Zuckerberg has donated money to Democratic and Republican campaigns over the years, including to support former House Speakers Nancy Pelosi, a Democrat, and Paul Ryan, a Republican, according to OpenSecrets.
Four years ago, as Biden was preparing to take office, Meta announced it was hiring a lawyer who worked in the Obama Justice Department, Roy Austin, as a vice president of civil rights.
Now, Zuckerberg has a growing staff of Republican operatives helping guide policy at Meta. Kaplan is a former deputy chief of staff in George W. Bush’s White House, and before his promotion last week, he joined Trump and Vice President-elect JD Vance at a photo-op last month at the New York Stock Exchange.
Meta’s chief legal officer is Jennifer Newstead, another veteran of the George W. Bush administration who helped get the Patriot Act, which authorized increased government surveillance after the Sept. 11, 2001, attacks, through Congress. She joined Meta in 2019, during Trump’s first term.
Kevin Martin, Meta’s newly promoted vice president of public policy, was chairman of the Federal Communications Commission during Bush’s second term.
And last year, Meta added to its policy team Dustin Carmack, a former adviser to Florida Gov. Ron DeSantis and a co-author of Project 2025, a plan that is helping guide Trump’s transition team.

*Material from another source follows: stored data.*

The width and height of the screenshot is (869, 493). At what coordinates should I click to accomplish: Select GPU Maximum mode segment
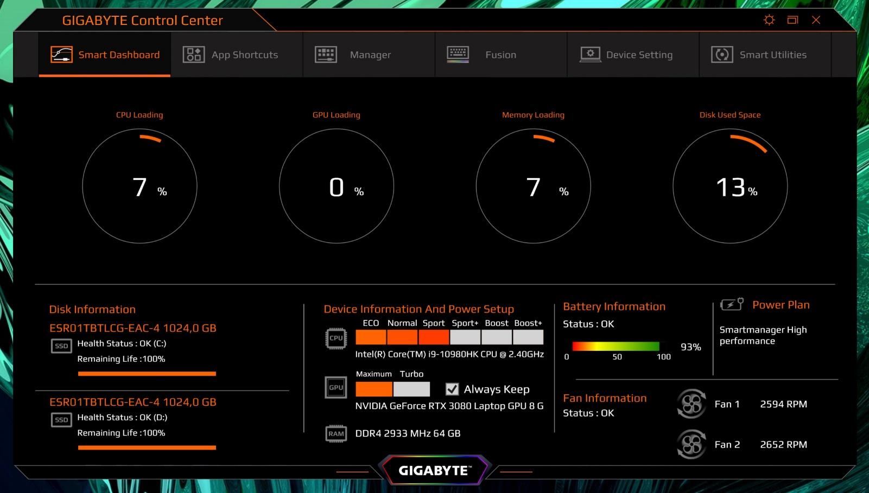point(374,389)
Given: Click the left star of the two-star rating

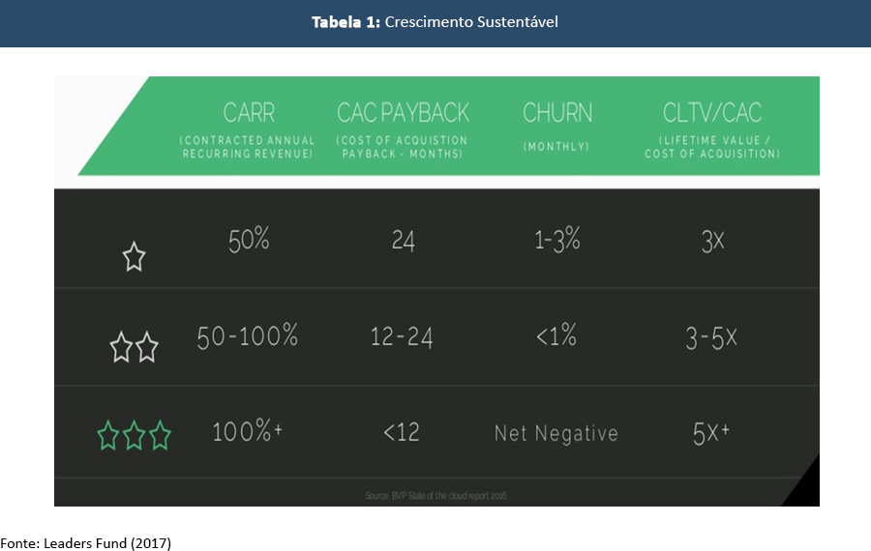Looking at the screenshot, I should click(x=121, y=347).
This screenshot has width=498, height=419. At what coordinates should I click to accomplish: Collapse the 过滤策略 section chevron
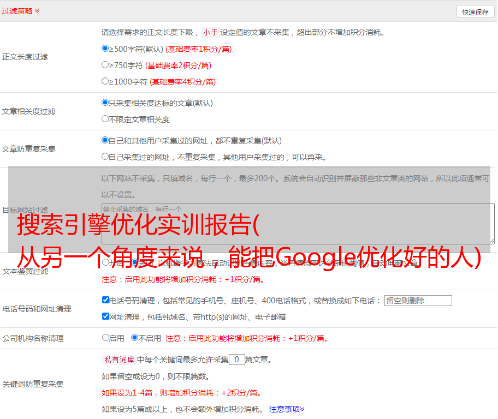click(37, 11)
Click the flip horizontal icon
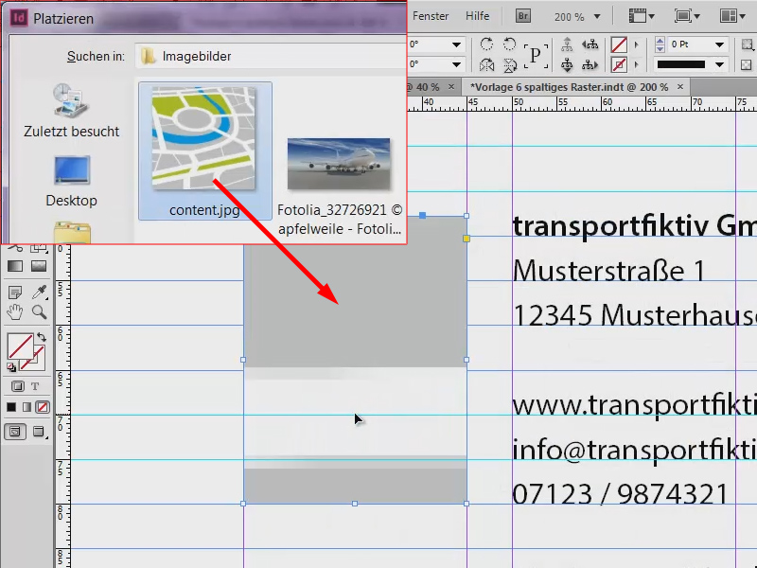The height and width of the screenshot is (568, 757). tap(488, 63)
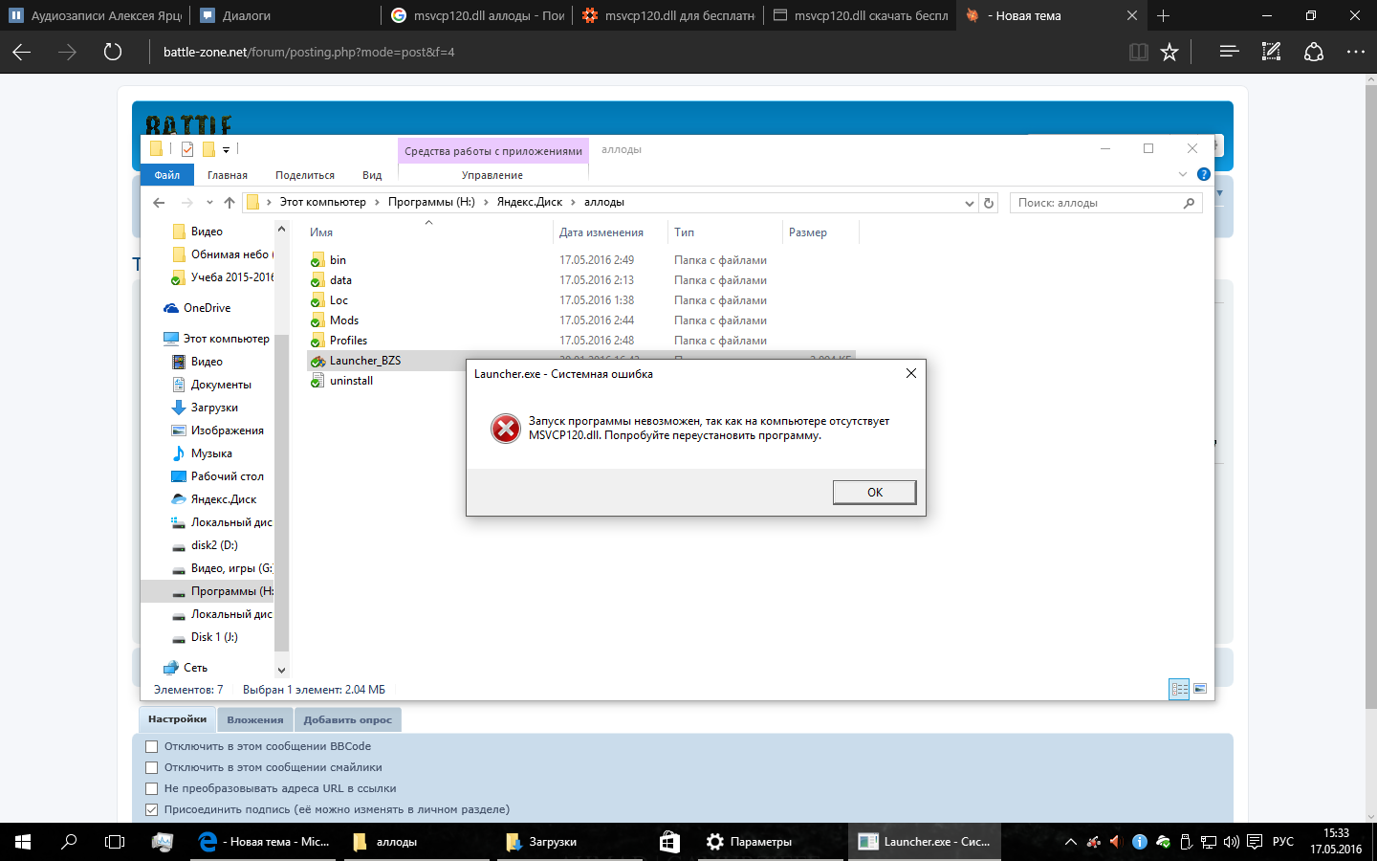1377x861 pixels.
Task: Switch to the Вложения forum tab
Action: point(254,719)
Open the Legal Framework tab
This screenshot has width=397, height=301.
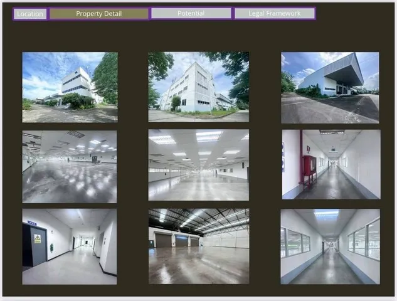pyautogui.click(x=274, y=13)
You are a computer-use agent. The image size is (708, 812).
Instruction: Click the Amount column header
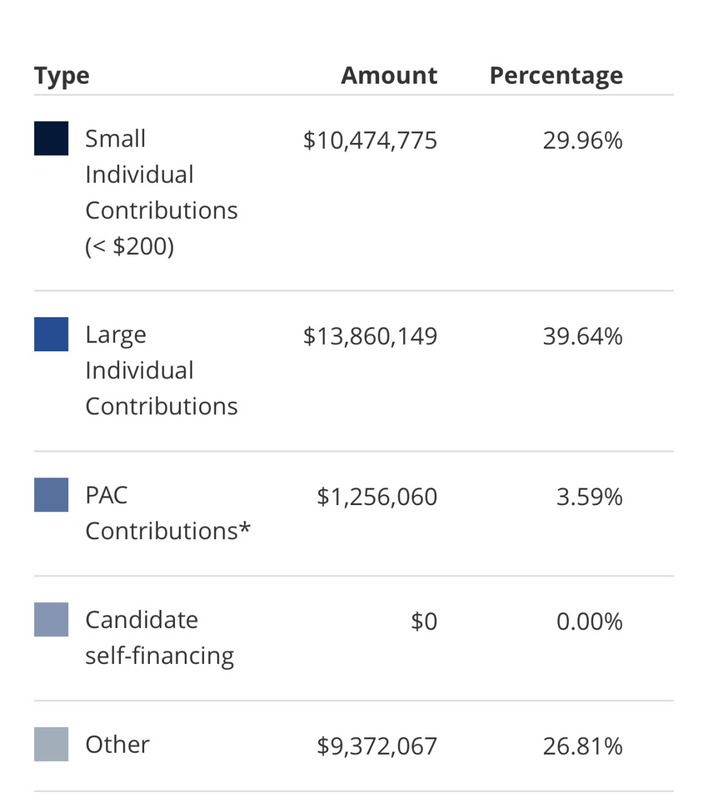pyautogui.click(x=389, y=76)
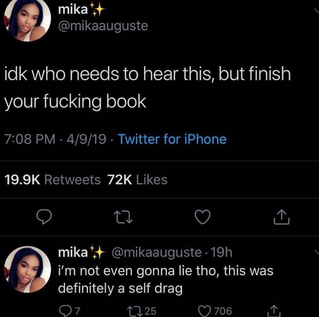Image resolution: width=319 pixels, height=317 pixels.
Task: Open Twitter for iPhone link
Action: click(172, 139)
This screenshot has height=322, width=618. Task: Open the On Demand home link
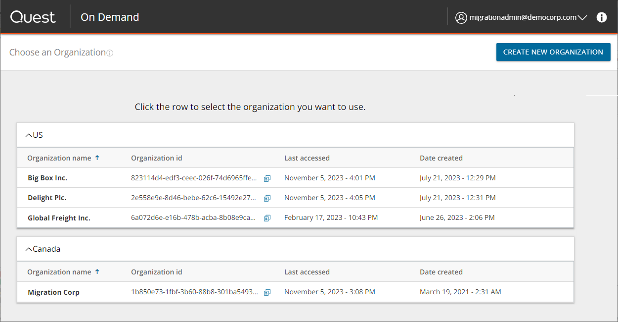coord(110,17)
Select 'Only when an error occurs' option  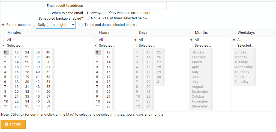click(106, 13)
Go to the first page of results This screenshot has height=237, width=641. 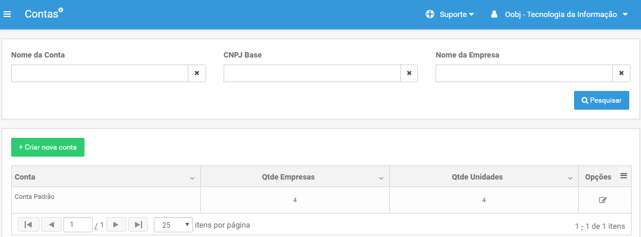coord(28,224)
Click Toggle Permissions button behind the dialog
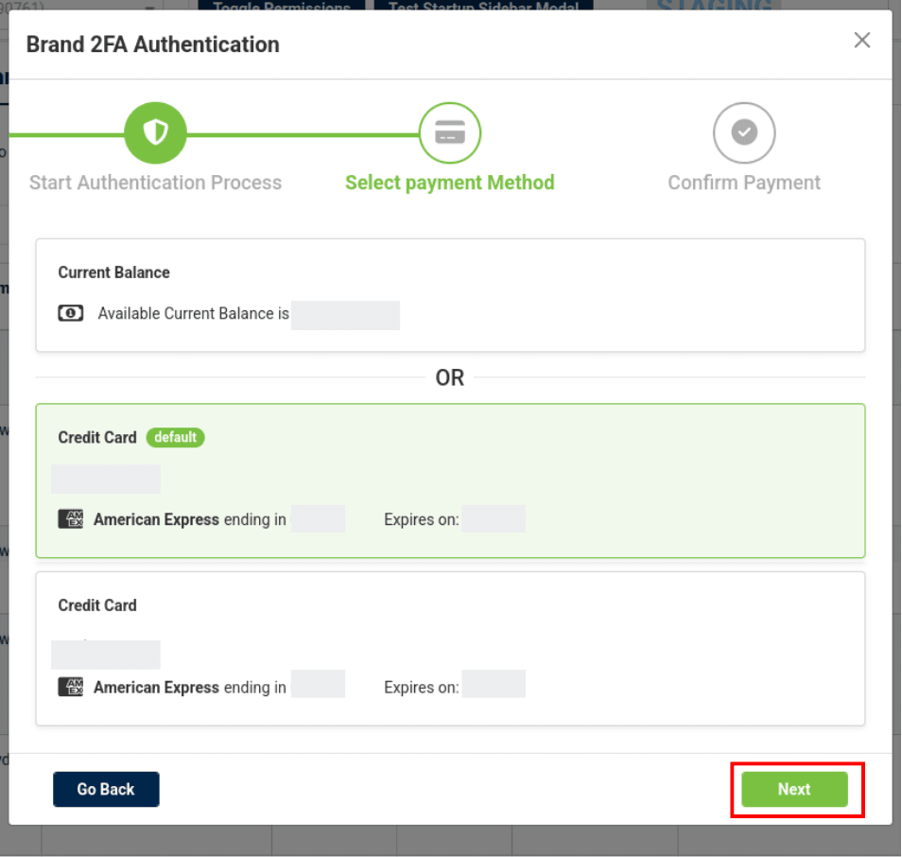Image resolution: width=902 pixels, height=857 pixels. coord(281,6)
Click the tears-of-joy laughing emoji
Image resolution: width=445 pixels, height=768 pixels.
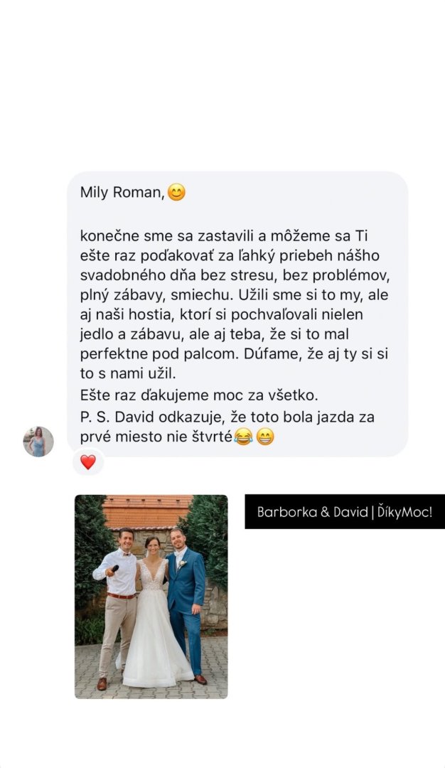tap(243, 437)
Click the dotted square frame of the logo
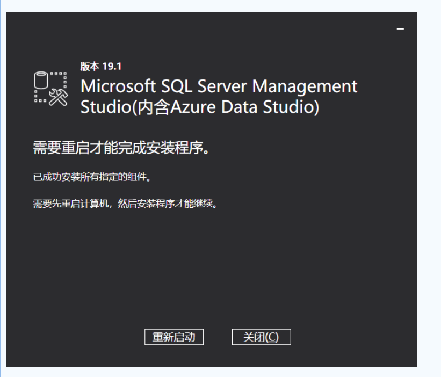 50,87

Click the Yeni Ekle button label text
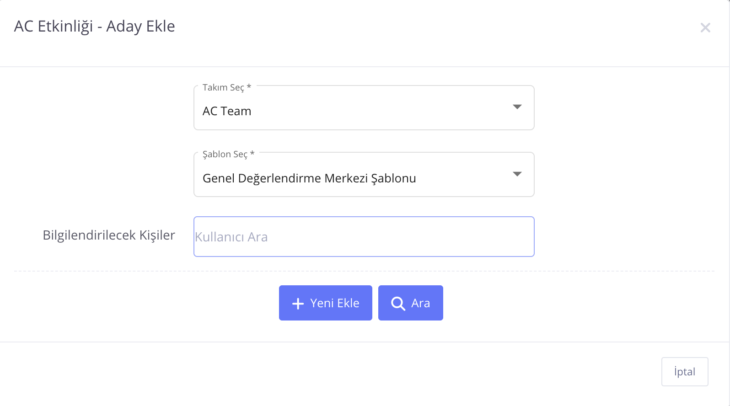pyautogui.click(x=335, y=303)

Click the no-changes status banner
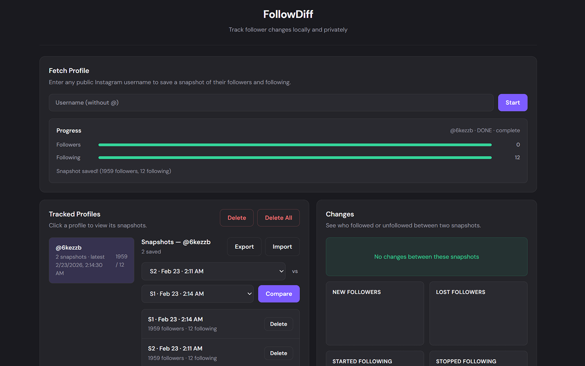pyautogui.click(x=426, y=257)
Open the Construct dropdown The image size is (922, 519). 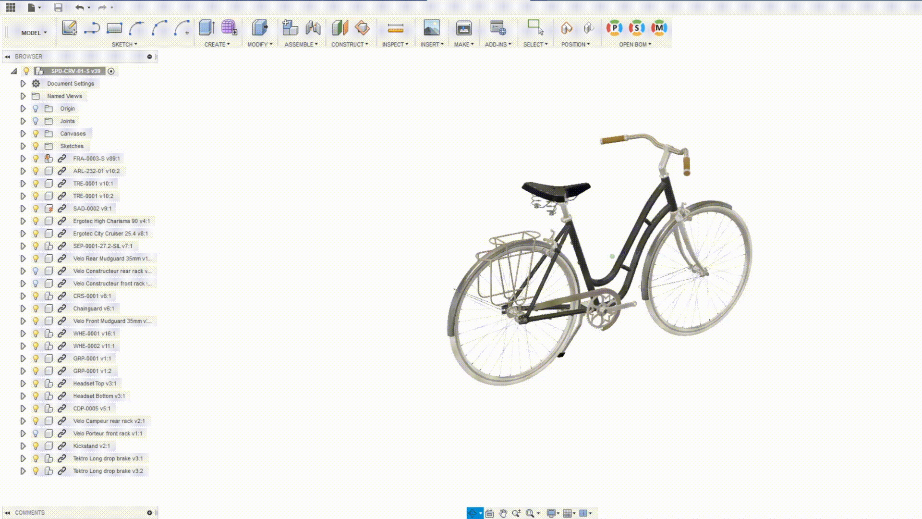click(350, 44)
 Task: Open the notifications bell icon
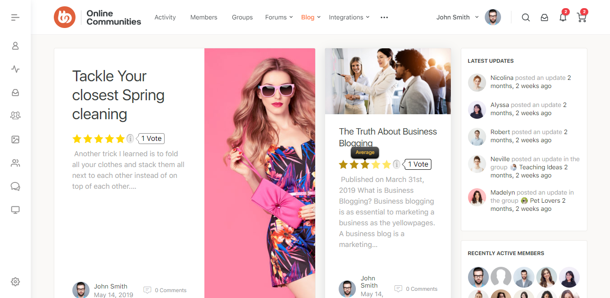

Sheryl Sandberg, who for years was the most prominent Democrat at Meta as its chief operating officer, left her day-to-day role in 2022. She left its board of directors last year.
There are no longer any prominent Democrats in Meta’s C-suite, although there are some further down the organizational chart, including David Ginsberg, a vice president for communications. He previously worked for Obama’s and John Kerry’s presidential campaigns.